If everyone interprets this paragraph as I do, this would mean all doctors who want to prescribe controlled substances should be educated about medication-assisted treatments of opioid addiction, among other things.

That would be wonderful. How nice it would be for my patients to go to their other doctors, and hear, “So glad you are on methadone for the treatment of addiction. Good job.” instead of the usual insults about being on of MAT. How nice for me to be able to call other doctors who don’t think I’m a drug pusher for prescribing MAT!

Also, Senator Markey sent letters to the VA, Defense Department, and IHS, urging them to included prescribing information to their patients on their state’s prescription monitoring program. Many patients being cared for by these agencies are prescribed controlled substances, but doctors outside those systems have no way to know what is being prescribed. Presently, they don’t report to the prescription monitoring programs. I hope these military agencies chose to participate in the PMPs. It would be a way to keep those patients safer when they seek care outside the military system.

On May 15, 2015, the Huffington Post had an online article about another bill, the Recovery Enhancement for Addiction Treatment Act, also sponsored by Senator Markey and Senator Rand Paul. This legislation would lift the one-hundred patient limit placed on office-based buprenorphine doctors.

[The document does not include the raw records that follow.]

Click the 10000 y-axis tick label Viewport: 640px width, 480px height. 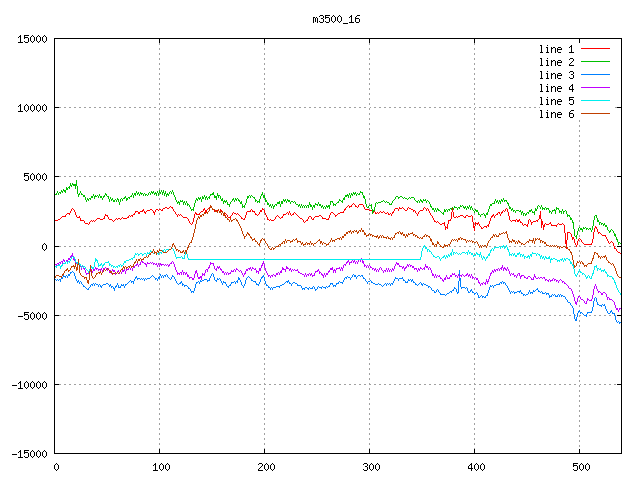coord(32,108)
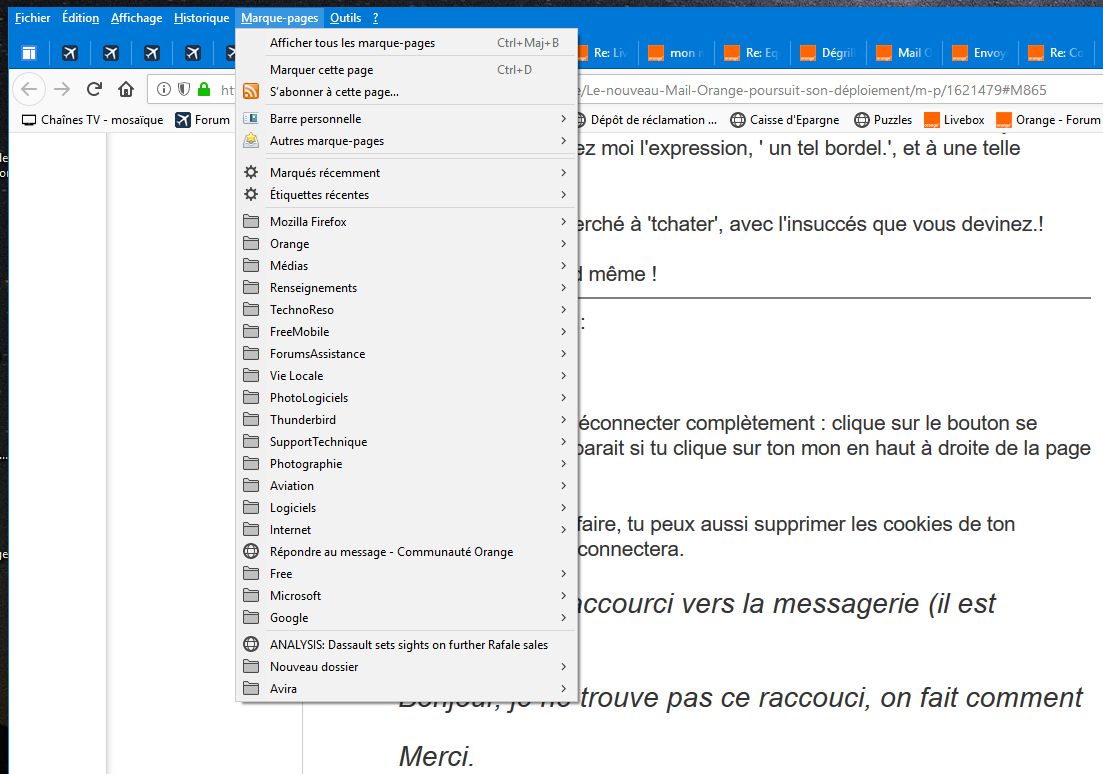Screen dimensions: 1103x774
Task: Choose Marquer cette page menu entry
Action: pos(321,70)
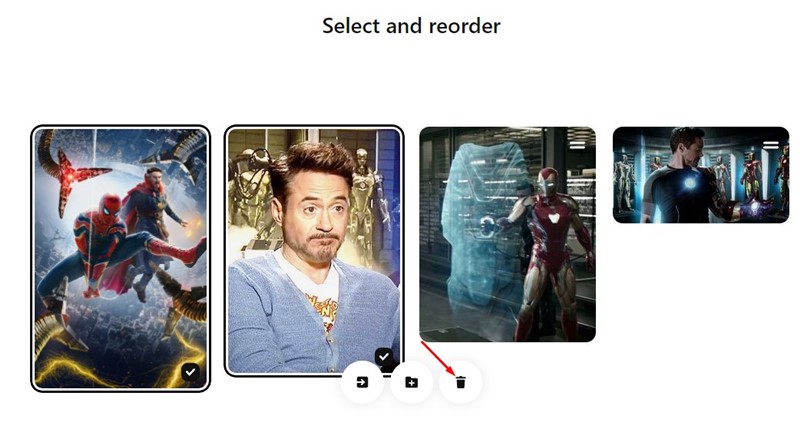Screen dimensions: 800x425
Task: Select the wide armor-hall pin
Action: coord(701,175)
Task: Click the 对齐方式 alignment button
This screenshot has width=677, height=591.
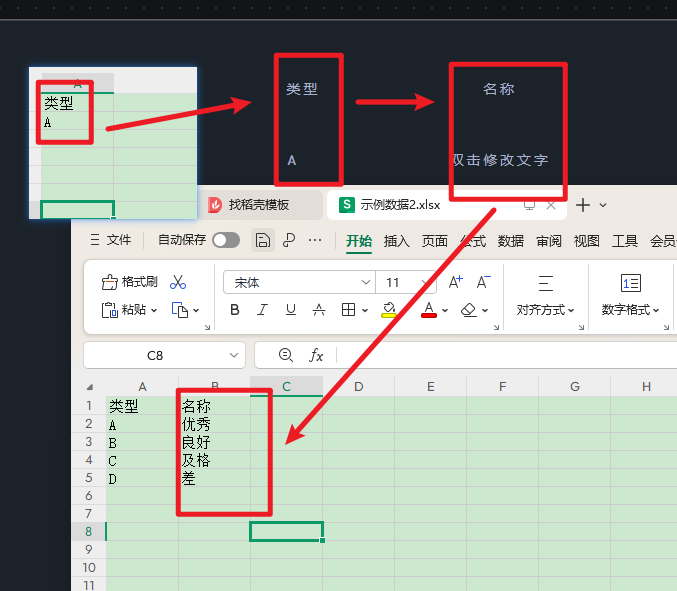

In the past, I supported lifting the one-hundred patient cap, but I’ve come to believe the cap isn’t all that relevant, at least in my area. Around here, I think the only physicians who honor the cap are conscientious doctors who would do a good job without legislation.

Around here, physicians have more than one hundred buprenorphine patients, and skirt the regulations by saying some of them are prescribed it “for pain.” Physician extenders without DEA “X” numbers already prescribe buprenorphine in this state. When the North Carolina medical board was notified about this, they declined to take any action.

In other words, the present regulations are flouted without consequence, so lifting them isn’t going to make a big difference. (That may not be the case in all areas of the country.) But mandating education about addiction and its treatment may help treatment providers deliver better care.